ISSN 2940-5181
'Uncanny River (the crossing)'

'Uncanny River (the crossing)'

EN 18+

This essay comes a few years after several public presentations of the video installation Uncanny River (the crossing) (2014–15), of which I am the author. My extensive involvement with audiences revealed their disquiet regarding the piece’s uncanniness and the illusory and perceptual phenomena that captivated them for a long time. The installation is composed of video recordings of a river seen from above, which is rear-projected onto a vertical sheet of glass reflected by a mirror set at a right angle, producing symmetrical compositions that continually dissolve and are replaced by an endless succession of new compositions. 

 

‘To reach the Western Lands is to achieve freedom from fear. Do you free yourself from fear by cowering in your physical body for eternity? Your body is a boat to lay aside when you reach the far shore, or sell it if you can find a fool... it’s full of holes... it’s full of holes.’

 

William S. Burroughs (1987: 162)

 

Uncanny River (the crossing) (2014–15) is a video art installation projected onto a sheet of glass reflected by a mirror at a right angle. The result of this double projection and reflection structure produces a single image, an unbroken symmetrical and eccentric motion. The video records a river crossing seen from above. Water is the only visible element: its natural undulation is followed by churning caused by a boat engine. The boat itself is never seen, but its existence can be intuited—it is the boat that moves us across space and makes the camera move. Hence, it is the boat’s action that produces the camera movement and enables us (through the image of the water) to realize that we are crossing the river. The symmetrical duplication of the crossing forces us to simultaneously cross and return to the same bank from which we departed without actually noticing where we set off or where we are headed. It is as if we have always been there and could stay there forever, with no beginning or end, like the universe itself and all the universes before and after—facing the hypnotic double movement of the water and over the water. The singular construction of this moving image, which uses a projection and reflection system with a mirror, makes this simultaneous movement come true despite its being impossible in the physical world.

 

 

Figures 1, 2. Installation view of João Biscainho’s Uncanny River (the crossing) (2014–15) in the author’s studio, 2017 (courtesy of the author). 

 

When I first placed a mirror perpendicular to the video screen during the process of creating Uncanny River (the crossing), the mere recording of the footage became a real event. Mirrors have always had the magic of making us aware of our existence; they always reflect what is there around us. Hence, the object that is reflected acquires the quality of a real thing. This consciousness is triggered in part by the framing of the reflected portion of space, but mostly by the instantaneous duplication of our bodies in that moment and space where they are. Mirrors make us look attentively at what lies on the other side, which simultaneously means being aware of this side, as if we did not belong to that space—and therefore as if we did not belong to the space in which we are either.

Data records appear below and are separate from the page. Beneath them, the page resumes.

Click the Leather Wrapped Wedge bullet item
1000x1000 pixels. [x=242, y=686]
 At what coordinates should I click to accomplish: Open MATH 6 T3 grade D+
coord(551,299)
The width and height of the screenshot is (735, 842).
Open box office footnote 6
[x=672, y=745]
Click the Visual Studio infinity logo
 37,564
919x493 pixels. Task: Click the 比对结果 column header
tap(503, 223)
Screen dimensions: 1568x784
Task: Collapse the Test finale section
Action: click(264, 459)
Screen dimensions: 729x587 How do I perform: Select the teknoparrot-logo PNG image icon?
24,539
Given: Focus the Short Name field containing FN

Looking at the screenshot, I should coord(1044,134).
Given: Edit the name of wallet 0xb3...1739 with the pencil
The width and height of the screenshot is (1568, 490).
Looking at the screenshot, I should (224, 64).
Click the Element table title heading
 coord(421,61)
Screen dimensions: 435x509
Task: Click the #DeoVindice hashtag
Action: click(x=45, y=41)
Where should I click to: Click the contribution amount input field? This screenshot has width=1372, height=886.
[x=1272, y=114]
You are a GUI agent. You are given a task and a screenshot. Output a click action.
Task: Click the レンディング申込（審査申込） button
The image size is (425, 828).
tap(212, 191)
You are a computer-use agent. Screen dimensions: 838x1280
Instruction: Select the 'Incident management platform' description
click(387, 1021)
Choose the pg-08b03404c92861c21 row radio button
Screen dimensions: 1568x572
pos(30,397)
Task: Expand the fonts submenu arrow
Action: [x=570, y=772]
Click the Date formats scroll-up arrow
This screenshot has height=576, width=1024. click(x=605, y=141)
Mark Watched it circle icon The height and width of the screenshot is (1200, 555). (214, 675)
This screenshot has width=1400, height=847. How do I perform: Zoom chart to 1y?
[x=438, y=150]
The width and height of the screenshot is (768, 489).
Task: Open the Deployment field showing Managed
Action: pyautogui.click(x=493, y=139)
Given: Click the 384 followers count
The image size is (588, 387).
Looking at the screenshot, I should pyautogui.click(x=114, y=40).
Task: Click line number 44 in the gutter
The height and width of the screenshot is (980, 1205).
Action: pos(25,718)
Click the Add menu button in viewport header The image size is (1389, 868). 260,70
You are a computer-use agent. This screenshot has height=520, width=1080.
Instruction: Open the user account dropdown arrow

As viewers, because we are inside the mirror as well, we are spectators of ourselves and of our world, confronted with our own gaze, that of the eye that sees that it is being observed by itself. The mirror positions us in a non-place in the physical sense and prevents us from fully immersing ourselves in its representation. In this sense, because the mirror produces duplication, it creates the illusion of space and reality, but it also creates distance and inaccessibility.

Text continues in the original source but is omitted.